Each line of the data below that holds the word "will" is to be reported in full.

The records: Begin

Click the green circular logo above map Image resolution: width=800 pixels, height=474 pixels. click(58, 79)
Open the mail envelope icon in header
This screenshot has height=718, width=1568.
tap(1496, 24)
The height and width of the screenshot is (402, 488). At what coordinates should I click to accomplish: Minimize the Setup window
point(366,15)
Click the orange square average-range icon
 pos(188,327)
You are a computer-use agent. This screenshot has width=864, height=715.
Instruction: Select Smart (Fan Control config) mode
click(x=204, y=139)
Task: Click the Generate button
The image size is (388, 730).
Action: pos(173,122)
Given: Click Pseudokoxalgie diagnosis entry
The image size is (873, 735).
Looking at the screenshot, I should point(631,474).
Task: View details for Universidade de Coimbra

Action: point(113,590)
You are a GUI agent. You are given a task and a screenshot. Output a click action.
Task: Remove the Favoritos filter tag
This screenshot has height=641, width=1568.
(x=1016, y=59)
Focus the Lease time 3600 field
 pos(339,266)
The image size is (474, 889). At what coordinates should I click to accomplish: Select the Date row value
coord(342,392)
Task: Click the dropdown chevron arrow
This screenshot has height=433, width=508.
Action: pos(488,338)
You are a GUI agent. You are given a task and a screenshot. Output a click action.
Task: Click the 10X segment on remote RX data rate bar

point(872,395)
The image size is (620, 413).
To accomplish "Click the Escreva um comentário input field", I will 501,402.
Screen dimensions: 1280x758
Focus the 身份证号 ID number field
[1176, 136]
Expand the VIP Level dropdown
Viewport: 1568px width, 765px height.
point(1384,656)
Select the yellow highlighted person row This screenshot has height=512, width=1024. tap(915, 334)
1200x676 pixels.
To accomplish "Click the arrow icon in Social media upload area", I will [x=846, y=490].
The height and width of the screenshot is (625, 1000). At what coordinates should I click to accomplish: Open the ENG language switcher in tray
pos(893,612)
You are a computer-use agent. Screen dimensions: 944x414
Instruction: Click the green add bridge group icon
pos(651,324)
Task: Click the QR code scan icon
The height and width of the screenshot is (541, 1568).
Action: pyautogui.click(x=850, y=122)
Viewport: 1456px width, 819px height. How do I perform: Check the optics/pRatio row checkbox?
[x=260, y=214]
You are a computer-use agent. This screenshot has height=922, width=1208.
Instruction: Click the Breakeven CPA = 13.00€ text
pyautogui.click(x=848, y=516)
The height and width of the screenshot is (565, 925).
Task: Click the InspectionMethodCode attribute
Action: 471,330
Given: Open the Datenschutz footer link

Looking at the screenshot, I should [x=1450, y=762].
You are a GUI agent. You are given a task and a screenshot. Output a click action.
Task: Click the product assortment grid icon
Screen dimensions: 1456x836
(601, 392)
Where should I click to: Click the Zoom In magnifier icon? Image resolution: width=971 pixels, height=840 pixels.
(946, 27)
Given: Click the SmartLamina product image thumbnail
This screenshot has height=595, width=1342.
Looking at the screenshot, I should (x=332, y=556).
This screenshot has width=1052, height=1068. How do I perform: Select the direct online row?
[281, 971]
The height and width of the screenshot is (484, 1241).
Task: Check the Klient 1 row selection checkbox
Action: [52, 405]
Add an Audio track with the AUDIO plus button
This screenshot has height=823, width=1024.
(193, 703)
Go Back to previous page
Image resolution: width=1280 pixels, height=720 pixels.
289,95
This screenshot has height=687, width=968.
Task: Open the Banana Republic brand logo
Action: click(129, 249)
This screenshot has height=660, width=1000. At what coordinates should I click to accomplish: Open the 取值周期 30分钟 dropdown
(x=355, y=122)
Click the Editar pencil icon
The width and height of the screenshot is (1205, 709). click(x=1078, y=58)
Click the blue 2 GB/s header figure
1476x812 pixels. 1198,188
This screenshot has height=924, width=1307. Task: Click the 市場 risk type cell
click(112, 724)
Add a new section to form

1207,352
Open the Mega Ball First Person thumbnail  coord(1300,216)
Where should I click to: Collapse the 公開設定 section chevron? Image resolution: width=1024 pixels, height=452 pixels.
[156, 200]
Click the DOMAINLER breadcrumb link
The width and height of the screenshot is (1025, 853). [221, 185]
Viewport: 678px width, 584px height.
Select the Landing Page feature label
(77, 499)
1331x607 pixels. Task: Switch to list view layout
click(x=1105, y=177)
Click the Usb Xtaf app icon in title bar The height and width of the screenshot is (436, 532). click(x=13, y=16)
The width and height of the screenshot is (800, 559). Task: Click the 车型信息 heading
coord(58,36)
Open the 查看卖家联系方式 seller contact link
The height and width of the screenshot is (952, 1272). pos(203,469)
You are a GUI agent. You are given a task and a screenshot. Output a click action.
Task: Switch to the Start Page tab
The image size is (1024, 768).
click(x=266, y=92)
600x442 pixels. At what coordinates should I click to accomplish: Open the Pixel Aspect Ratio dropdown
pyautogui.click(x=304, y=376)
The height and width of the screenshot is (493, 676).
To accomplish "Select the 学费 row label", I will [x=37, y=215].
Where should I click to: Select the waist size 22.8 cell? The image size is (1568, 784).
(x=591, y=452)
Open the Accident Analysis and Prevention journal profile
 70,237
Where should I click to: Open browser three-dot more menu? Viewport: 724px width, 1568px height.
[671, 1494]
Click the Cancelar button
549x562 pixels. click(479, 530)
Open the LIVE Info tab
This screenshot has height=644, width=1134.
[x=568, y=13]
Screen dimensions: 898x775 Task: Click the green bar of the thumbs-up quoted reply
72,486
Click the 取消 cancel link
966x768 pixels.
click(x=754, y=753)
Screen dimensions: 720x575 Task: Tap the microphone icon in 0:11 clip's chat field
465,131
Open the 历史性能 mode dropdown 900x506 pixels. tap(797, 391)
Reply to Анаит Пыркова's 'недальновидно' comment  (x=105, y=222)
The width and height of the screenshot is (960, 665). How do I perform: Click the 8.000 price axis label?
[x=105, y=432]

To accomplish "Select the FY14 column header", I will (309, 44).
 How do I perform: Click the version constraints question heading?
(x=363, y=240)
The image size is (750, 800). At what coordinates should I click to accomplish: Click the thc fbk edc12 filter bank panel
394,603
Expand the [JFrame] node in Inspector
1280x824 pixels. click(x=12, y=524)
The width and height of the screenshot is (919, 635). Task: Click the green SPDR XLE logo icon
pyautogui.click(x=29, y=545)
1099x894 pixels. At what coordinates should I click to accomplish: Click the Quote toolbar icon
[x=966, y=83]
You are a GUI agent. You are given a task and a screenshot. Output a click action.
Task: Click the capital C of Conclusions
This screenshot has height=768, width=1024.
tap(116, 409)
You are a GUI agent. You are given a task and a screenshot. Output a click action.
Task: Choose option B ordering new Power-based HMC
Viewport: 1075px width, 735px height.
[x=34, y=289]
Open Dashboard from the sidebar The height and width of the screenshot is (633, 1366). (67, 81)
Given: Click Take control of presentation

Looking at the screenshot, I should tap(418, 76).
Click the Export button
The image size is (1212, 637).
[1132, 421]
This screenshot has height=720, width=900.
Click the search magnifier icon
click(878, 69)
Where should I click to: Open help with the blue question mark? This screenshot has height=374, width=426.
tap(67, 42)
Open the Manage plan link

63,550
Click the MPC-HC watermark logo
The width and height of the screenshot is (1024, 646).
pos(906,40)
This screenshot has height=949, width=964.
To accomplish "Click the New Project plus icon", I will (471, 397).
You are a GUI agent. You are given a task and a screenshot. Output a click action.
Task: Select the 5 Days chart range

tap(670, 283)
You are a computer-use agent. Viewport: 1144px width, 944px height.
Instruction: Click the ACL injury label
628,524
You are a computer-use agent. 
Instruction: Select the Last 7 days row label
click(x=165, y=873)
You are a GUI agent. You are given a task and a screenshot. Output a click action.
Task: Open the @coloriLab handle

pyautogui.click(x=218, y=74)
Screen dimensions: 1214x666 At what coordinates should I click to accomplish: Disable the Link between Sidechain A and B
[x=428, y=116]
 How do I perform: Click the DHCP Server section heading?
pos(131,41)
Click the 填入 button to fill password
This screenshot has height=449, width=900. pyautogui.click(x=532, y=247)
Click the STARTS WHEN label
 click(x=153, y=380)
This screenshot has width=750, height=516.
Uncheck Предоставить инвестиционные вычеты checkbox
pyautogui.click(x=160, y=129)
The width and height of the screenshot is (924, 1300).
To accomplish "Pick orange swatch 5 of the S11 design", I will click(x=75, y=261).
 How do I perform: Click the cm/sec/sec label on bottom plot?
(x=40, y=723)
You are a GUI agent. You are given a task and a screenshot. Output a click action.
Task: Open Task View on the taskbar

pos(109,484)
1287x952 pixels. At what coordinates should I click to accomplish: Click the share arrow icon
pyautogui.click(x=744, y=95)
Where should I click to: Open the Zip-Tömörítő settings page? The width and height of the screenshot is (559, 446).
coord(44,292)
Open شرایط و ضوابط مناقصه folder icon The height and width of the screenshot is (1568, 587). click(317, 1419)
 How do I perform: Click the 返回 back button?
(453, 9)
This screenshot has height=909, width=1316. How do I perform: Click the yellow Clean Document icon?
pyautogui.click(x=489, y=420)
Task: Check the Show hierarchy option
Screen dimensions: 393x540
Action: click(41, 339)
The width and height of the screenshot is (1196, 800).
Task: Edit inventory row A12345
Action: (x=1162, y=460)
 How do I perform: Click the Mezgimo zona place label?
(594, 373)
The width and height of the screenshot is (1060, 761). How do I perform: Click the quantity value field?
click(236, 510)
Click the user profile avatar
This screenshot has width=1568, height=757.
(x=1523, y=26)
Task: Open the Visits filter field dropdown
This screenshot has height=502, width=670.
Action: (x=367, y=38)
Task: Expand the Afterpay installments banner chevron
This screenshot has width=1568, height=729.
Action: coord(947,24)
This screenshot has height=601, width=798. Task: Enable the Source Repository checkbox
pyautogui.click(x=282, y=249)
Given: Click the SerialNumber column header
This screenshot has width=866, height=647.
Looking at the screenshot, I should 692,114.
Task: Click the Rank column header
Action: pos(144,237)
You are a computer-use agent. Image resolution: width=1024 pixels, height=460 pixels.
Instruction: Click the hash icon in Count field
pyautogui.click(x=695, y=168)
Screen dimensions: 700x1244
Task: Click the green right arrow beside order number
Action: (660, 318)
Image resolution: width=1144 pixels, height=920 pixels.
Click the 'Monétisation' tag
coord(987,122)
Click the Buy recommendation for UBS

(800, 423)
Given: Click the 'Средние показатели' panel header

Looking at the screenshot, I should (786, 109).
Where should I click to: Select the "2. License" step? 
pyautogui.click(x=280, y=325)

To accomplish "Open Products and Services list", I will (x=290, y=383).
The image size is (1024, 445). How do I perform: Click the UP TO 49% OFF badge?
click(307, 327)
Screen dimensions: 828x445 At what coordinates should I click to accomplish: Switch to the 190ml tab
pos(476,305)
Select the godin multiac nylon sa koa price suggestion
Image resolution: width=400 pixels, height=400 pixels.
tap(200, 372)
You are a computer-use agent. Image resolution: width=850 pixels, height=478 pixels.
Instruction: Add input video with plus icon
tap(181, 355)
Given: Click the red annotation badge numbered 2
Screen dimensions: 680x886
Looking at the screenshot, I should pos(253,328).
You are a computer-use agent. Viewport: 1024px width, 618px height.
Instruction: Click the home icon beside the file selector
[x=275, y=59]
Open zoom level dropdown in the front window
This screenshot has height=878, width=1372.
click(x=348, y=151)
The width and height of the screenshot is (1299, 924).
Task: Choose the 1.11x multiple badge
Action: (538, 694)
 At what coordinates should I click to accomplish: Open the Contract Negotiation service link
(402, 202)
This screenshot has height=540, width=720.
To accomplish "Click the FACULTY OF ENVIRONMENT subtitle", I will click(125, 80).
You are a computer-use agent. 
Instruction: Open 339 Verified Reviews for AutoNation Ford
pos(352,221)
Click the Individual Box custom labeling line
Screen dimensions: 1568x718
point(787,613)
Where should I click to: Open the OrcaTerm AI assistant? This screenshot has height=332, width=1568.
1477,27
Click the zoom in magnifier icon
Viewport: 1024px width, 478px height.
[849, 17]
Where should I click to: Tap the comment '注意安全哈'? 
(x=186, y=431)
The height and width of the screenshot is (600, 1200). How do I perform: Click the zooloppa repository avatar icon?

The records: End

* Exercise result *
To accomplish "Click the Escreva um comentário input field", I will 501,402.
To accomplish "Click the arrow icon in Social media upload area", I will [x=846, y=490].
To accomplish "Select the 学费 row label", I will [x=37, y=215].
To accomplish "Select the FY14 column header", I will (309, 44).
To accomplish "Click the New Project plus icon", I will (471, 397).
To accomplish "Pick orange swatch 5 of the S11 design", I will click(x=75, y=261).
To accomplish "Open Products and Services list", I will (x=290, y=383).
To accomplish "Click the FACULTY OF ENVIRONMENT subtitle", I will click(125, 80).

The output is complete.